UAlbertaALTLab / morphodict

The Language Independent Intelligent Dictionary
https://morphodict.readthedocs.io/
Apache License 2.0
22 stars 11 forks source link

morphodict: specify interface for "wordform normalization" #477

Open eddieantonio opened 4 years ago

eddieantonio commented 4 years ago

strip_cree_diacritics currently exists in many places; we'll need to find where it is used, what its interface is, and split it in two places:

aarppe commented 4 years ago

Shouldn't we consider "undoing/removing/stripping" the diacritics simply one component of fuzzy search? That is, the conversion of characters with macron/circumflex to ones without them (or vice versa) as edits, with a costs that is lower than normal? Then, this can be considered alongside other edits (e.g. ch -> c, u(h) -> a/â, ee -> î), each with their own costs.

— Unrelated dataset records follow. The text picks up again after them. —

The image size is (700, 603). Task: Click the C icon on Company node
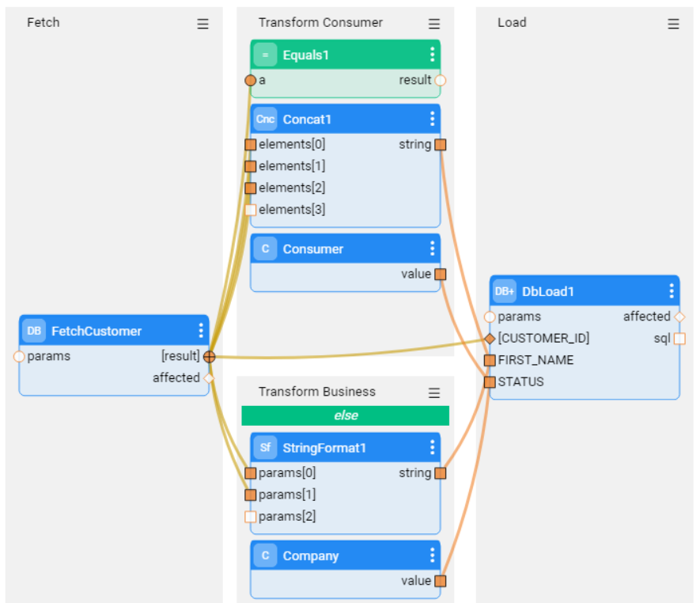(x=265, y=556)
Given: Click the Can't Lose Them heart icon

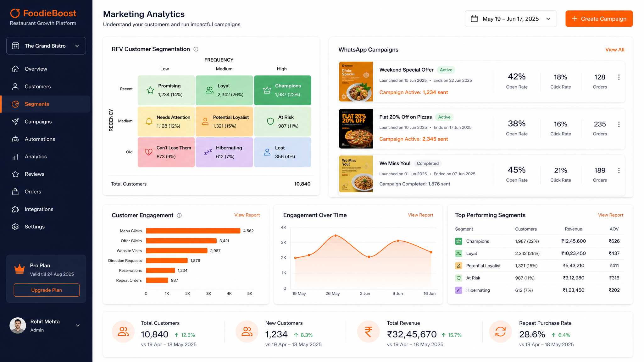Looking at the screenshot, I should pos(148,152).
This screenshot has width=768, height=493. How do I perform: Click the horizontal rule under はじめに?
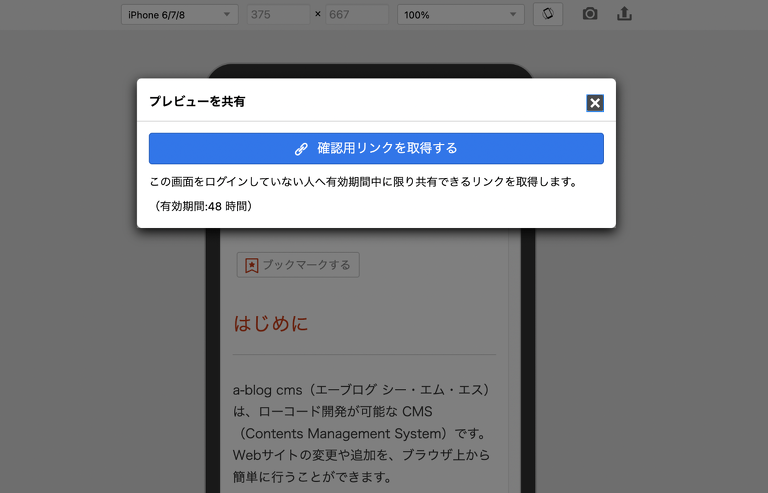tap(363, 355)
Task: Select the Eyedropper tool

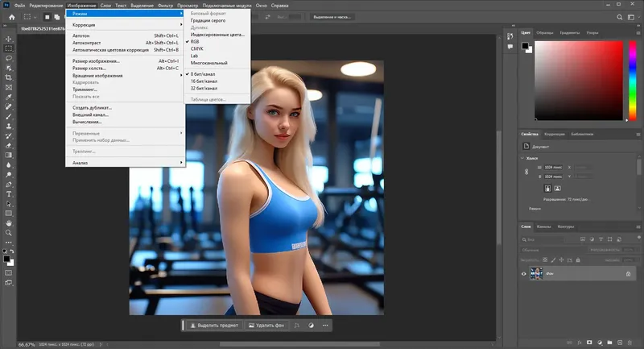Action: (9, 96)
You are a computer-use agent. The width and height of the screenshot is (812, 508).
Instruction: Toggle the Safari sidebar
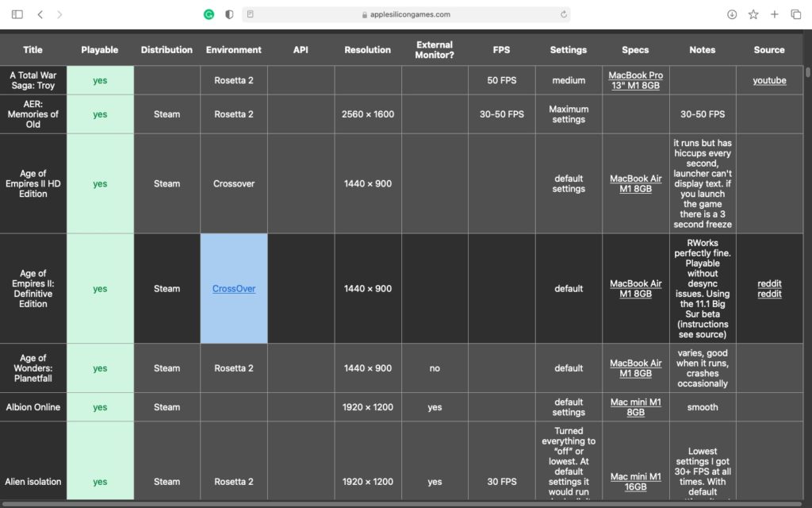pyautogui.click(x=17, y=14)
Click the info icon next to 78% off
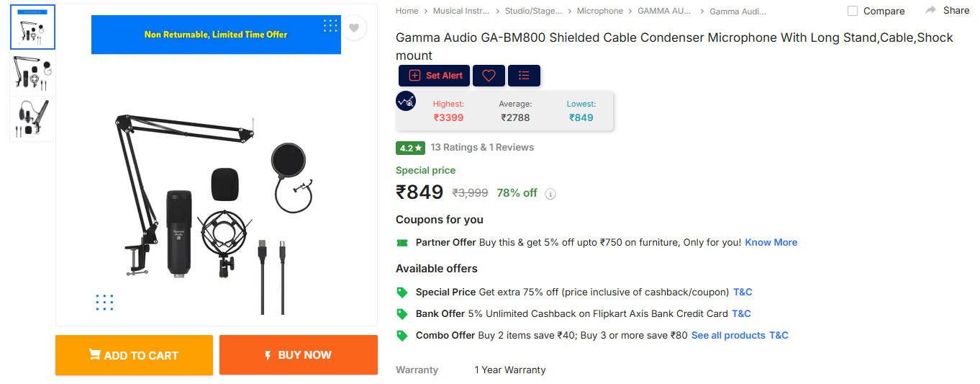 coord(550,194)
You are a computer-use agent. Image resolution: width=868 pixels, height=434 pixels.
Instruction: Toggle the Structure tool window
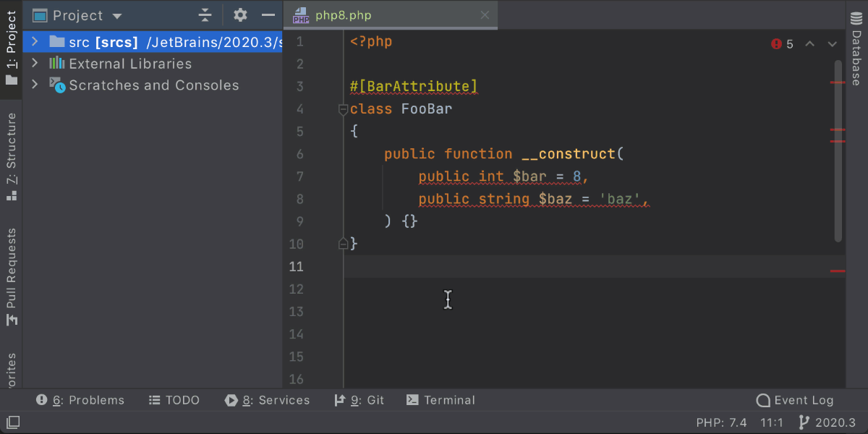12,156
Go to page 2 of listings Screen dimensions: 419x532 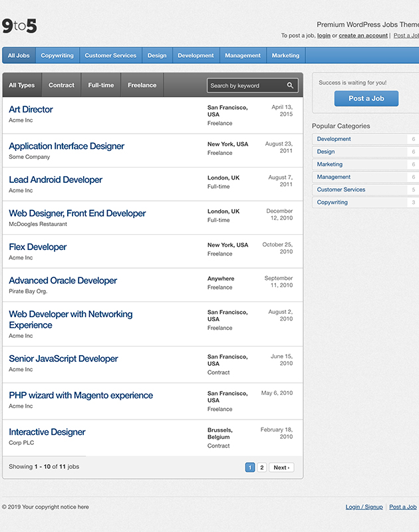(x=263, y=467)
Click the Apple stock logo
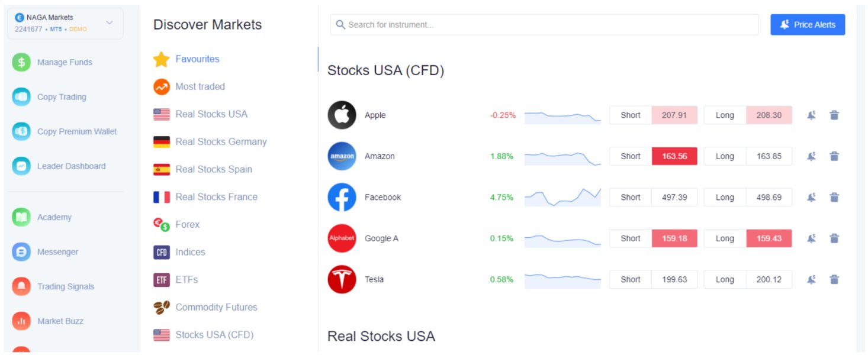The width and height of the screenshot is (868, 355). coord(342,115)
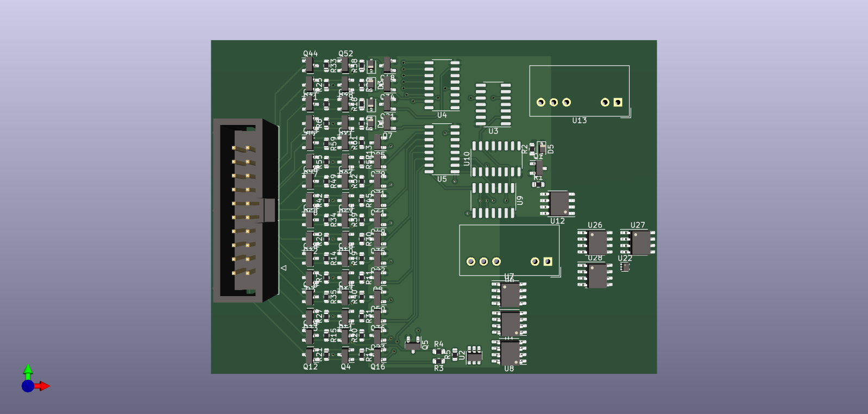Screen dimensions: 868x414
Task: Select the U28 chip below U26
Action: (x=596, y=275)
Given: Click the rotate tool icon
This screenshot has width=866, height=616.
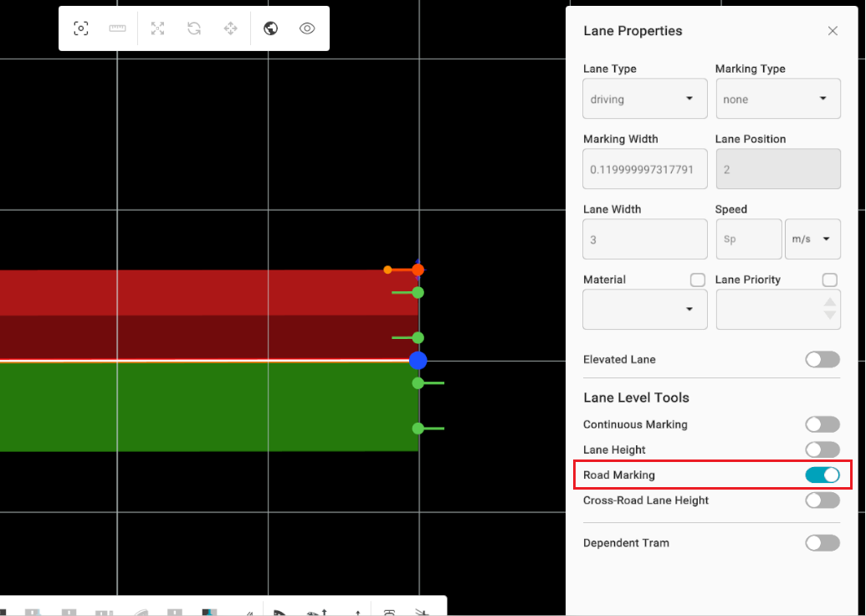Looking at the screenshot, I should (x=194, y=28).
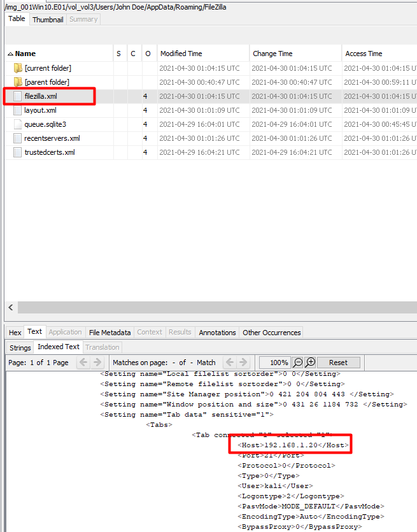The image size is (417, 532).
Task: Click the file icon beside queue.sqlite3
Action: pyautogui.click(x=18, y=124)
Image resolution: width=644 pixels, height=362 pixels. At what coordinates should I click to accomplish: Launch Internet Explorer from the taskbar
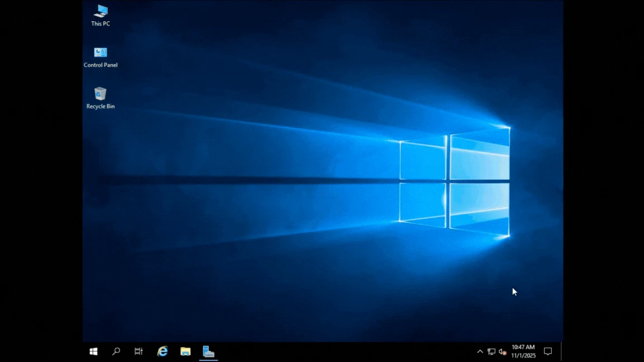(163, 351)
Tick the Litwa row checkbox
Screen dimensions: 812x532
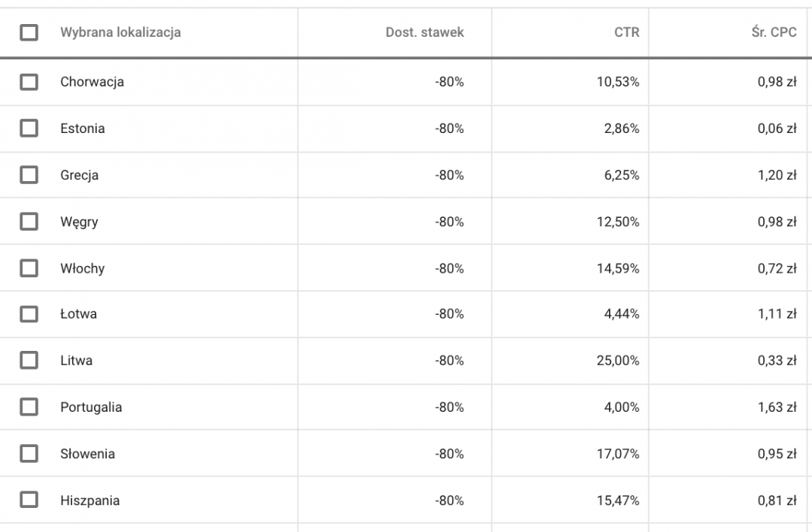click(x=29, y=361)
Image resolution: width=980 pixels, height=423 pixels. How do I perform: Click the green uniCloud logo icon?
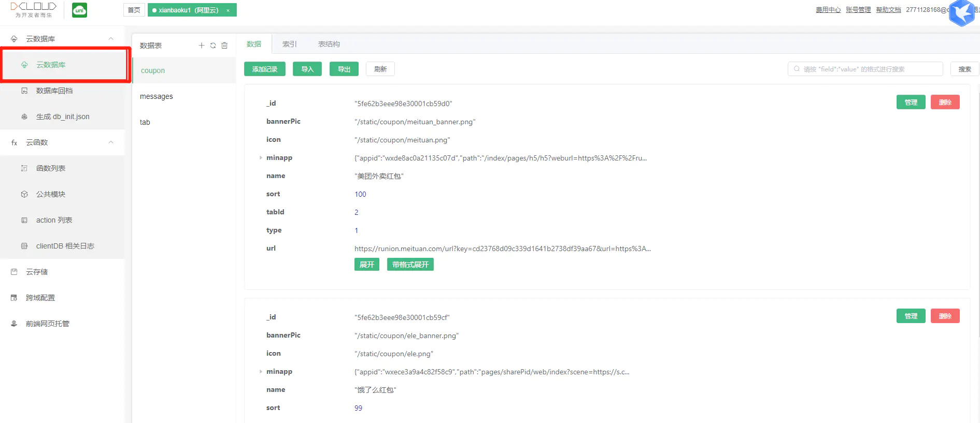(x=79, y=10)
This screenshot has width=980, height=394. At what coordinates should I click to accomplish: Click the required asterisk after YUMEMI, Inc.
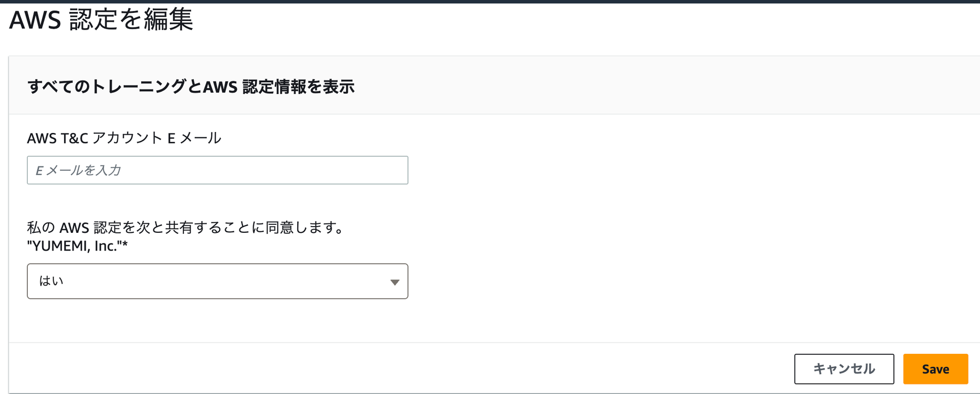[x=125, y=245]
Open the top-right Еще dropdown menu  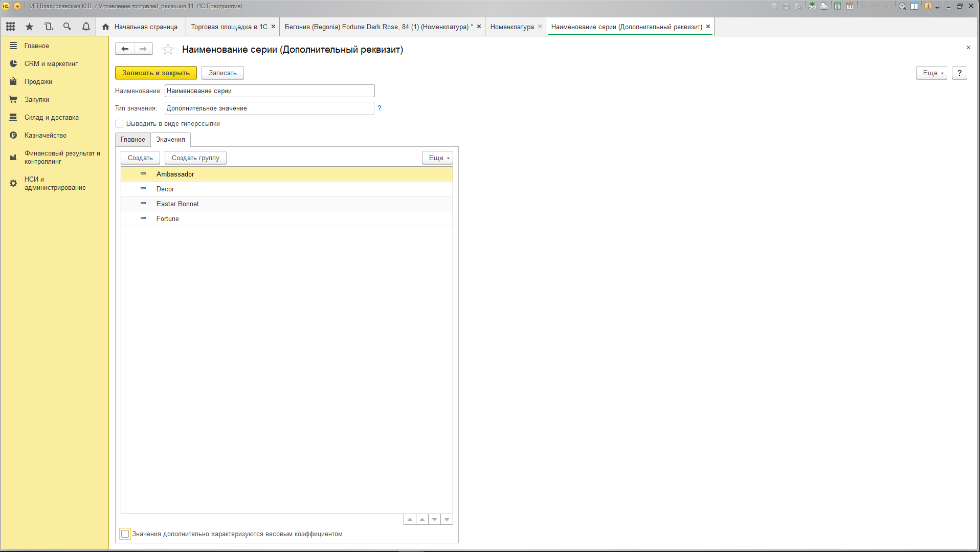[931, 73]
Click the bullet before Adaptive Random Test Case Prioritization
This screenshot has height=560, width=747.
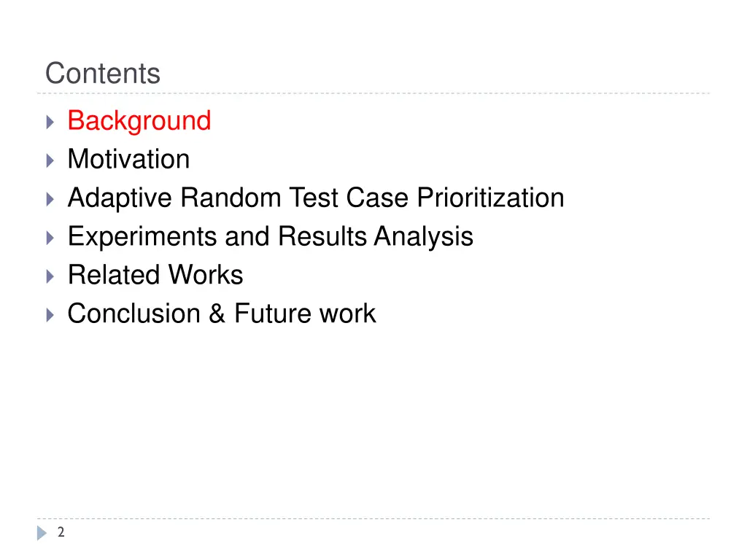tap(50, 199)
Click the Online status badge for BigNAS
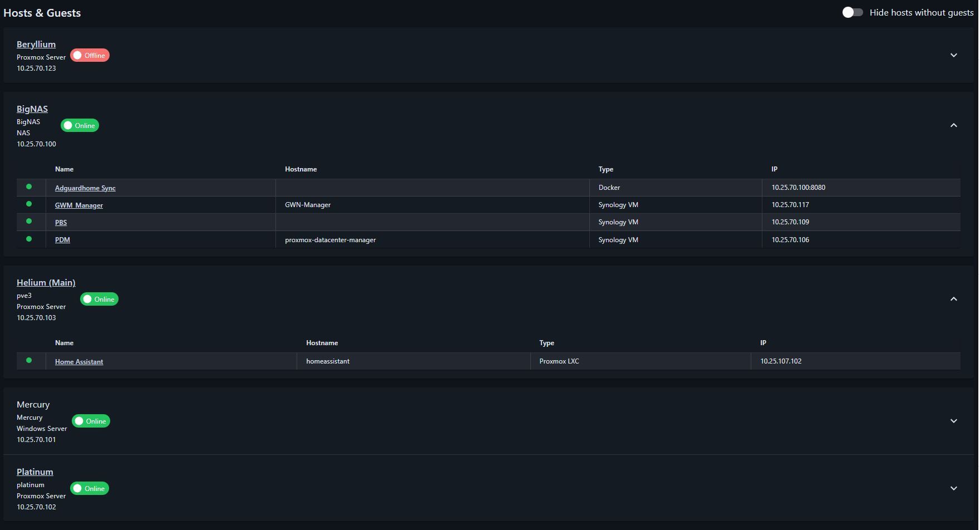 pyautogui.click(x=80, y=125)
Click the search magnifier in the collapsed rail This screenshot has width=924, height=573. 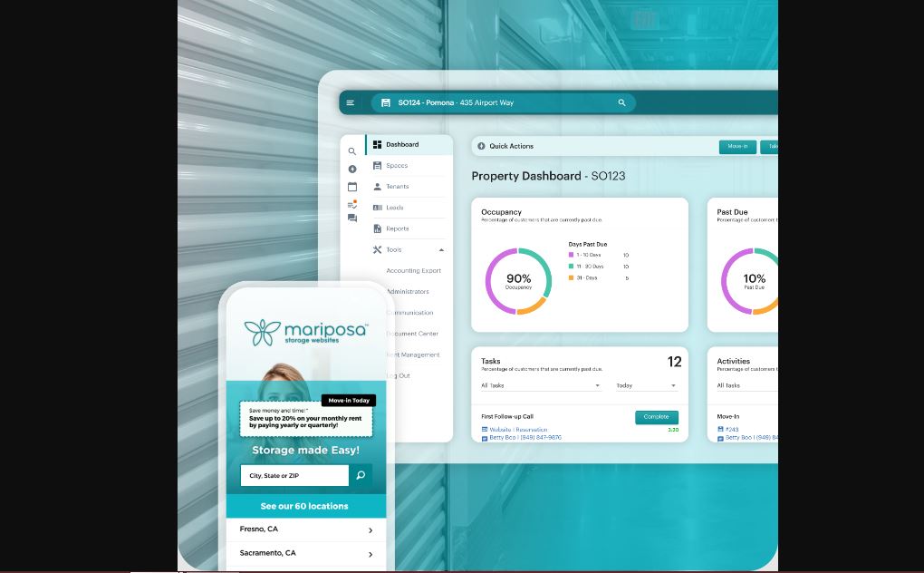pos(351,151)
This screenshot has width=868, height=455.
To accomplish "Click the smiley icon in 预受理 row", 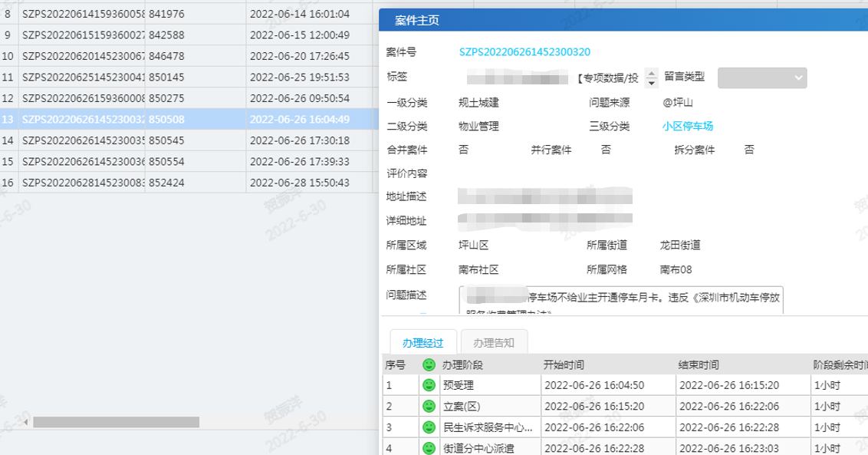I will pos(429,384).

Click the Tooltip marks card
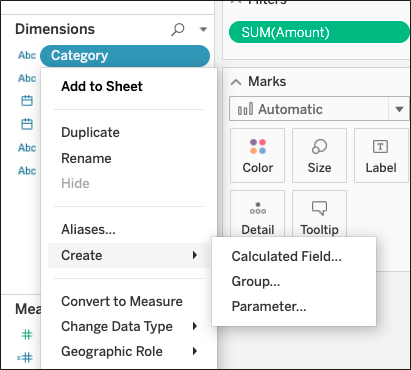click(319, 214)
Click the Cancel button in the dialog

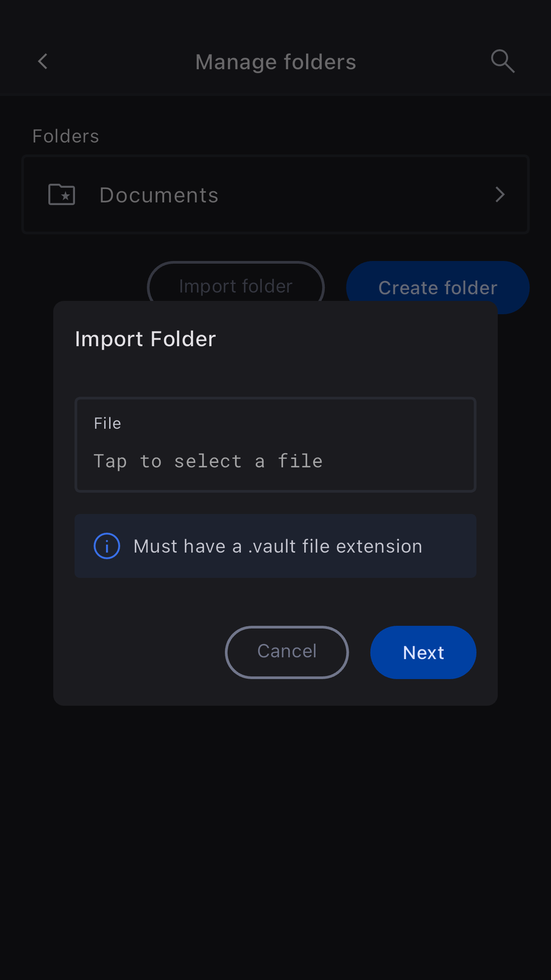pyautogui.click(x=287, y=652)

If so, might it make sense to make use of a weighted (H)FST based on weighed rewrite rules? This is relatively simple to make (I've got a trial version). I'm not sure one would necessarily want to compose that directly with the actual FST - this could be a case for virtual composition.

eddieantonio commented 4 years ago

Shouldn't we consider "undoing/removing/stripping" the diacritics simply one component of fuzzy search? That is, the conversion of characters with macron/circumflex to ones without them (or vice versa) as edits, with a costs that is lower than normal? Then, this can be considered alongside other edits (e.g. ch -> c, u(h) -> a/â, ee -> î), each with their own costs.

If so, might it make sense to make use of a weighted (H)FST based on weighed rewrite rules? This is relatively simple to make (I've got a trial version). I'm not sure one would necessarily want to compose that directly with the actual FST - this could be a case for virtual composition.

This is not relevant to the issue opened here. This issue concerns moving the existing functionality between a language-agnostic socket, and the existing language-specifc code. A refactoring should not affect functionality or implementation.